My mother’s family lived in a tiny village in eastern Poland called Orla.  At that time it belonged to Russia.  It is about 20-25 miles from a fair-sized town called Bielsk. I would guess that Orla is about 50 miles west of the present Russian border.  My aunt Bella says that the village had two streets. I only remember one.  It was a cobblestone highway that ran through the village.  The village had a square in the center, sort of a market place with small stores all around it.  Once a week the peasants from the neighboring farms would come to the market place, bring their produce to sell and buy what they needed in these small stores.

The village had a stream.  There was a mill on the stream which ground the rye grain used for making the black Russian sourdough bread the people ate.  Our miller also had a side line.  With his horse and wagon he transported people and goods to and from the villages in this area.  There was no other means of transportation.

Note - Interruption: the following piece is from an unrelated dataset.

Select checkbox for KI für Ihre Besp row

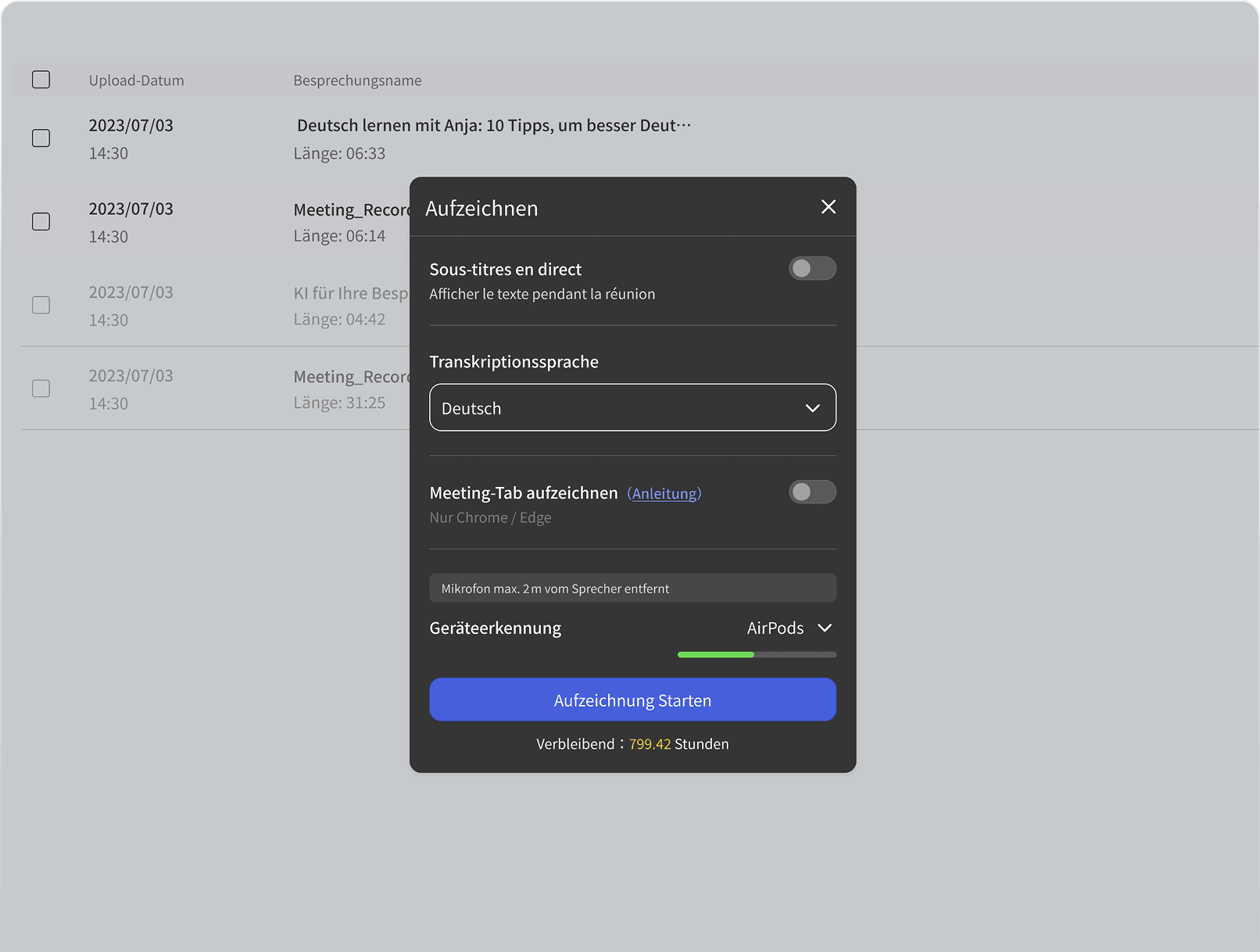pos(41,305)
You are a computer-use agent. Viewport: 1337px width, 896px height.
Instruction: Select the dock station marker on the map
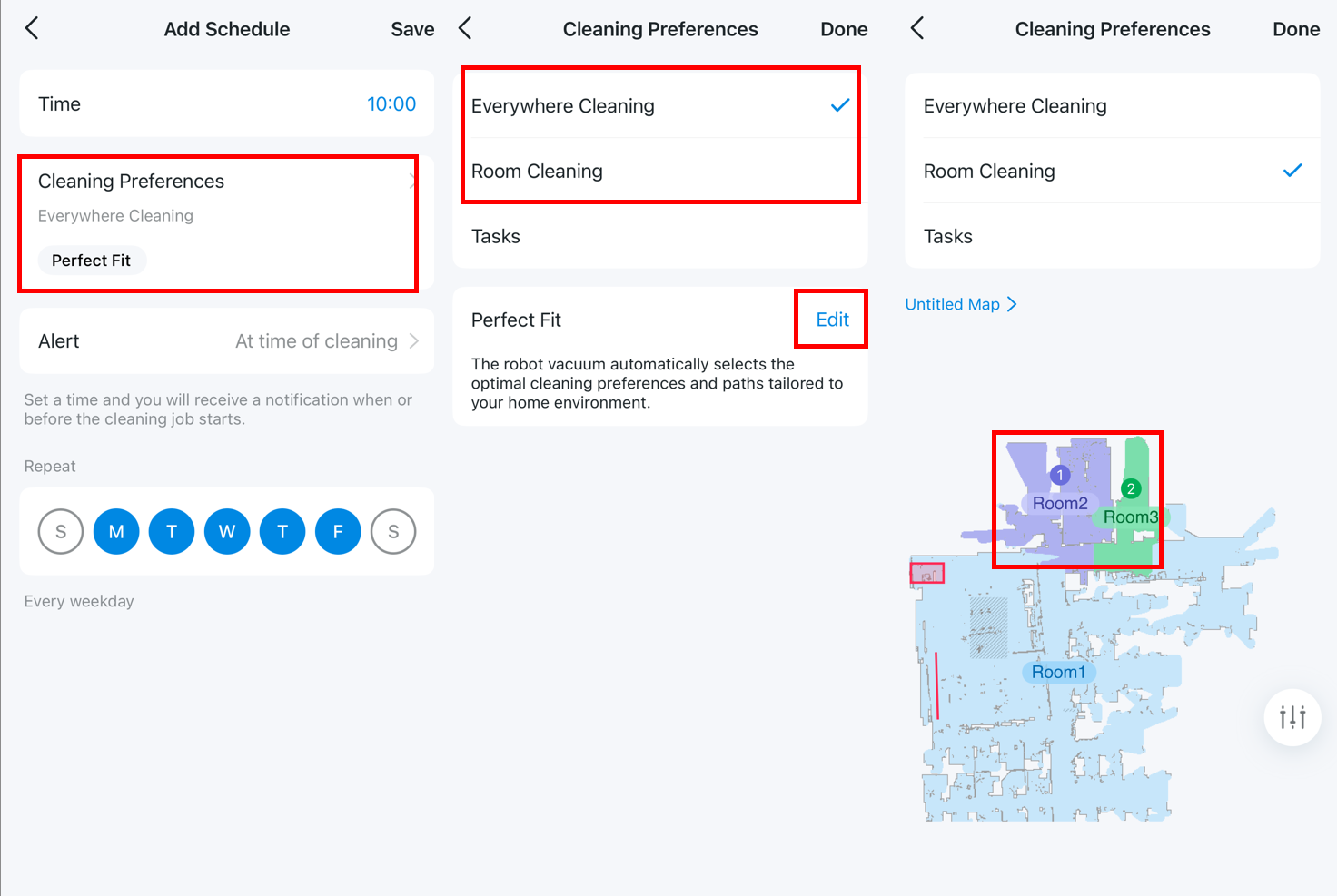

There was also a beautiful forest near the stream.  The whole area was densely forested.  In warm weather, on the Sabbath, when no work was done at all, people, especially young people, would walk in the forest.

There was no doctor in the village.  There was a pharmacist who compounded medicines himself.  My grandmother, Hashe, made tallow candles by dipping them and I have a faint memory of a barn-like structure in the back of the house and seeing candles hanging from the rafters. She had a little store in the village square where she sold these candles and other things as well.  What I remember about that store are the big barrels of herring that took up all the space and you could hardly go inside.

There was a house of study, a small room which was part of the synagogue. Right across our house, on the other side of the road, was a very large, grandiose church situated on a large piece of land.  Around it was a low stone wall, maybe three or four feet high and on top of the stone wall was an iron fence.

There was, of course, no running water.  Water had to be brought in from a well.  There was no bathroom.  You had to go outside for that.  There was no bathtub.  I remember being bathed in a large metal container.  There was a village bathhouse which was used at certain times.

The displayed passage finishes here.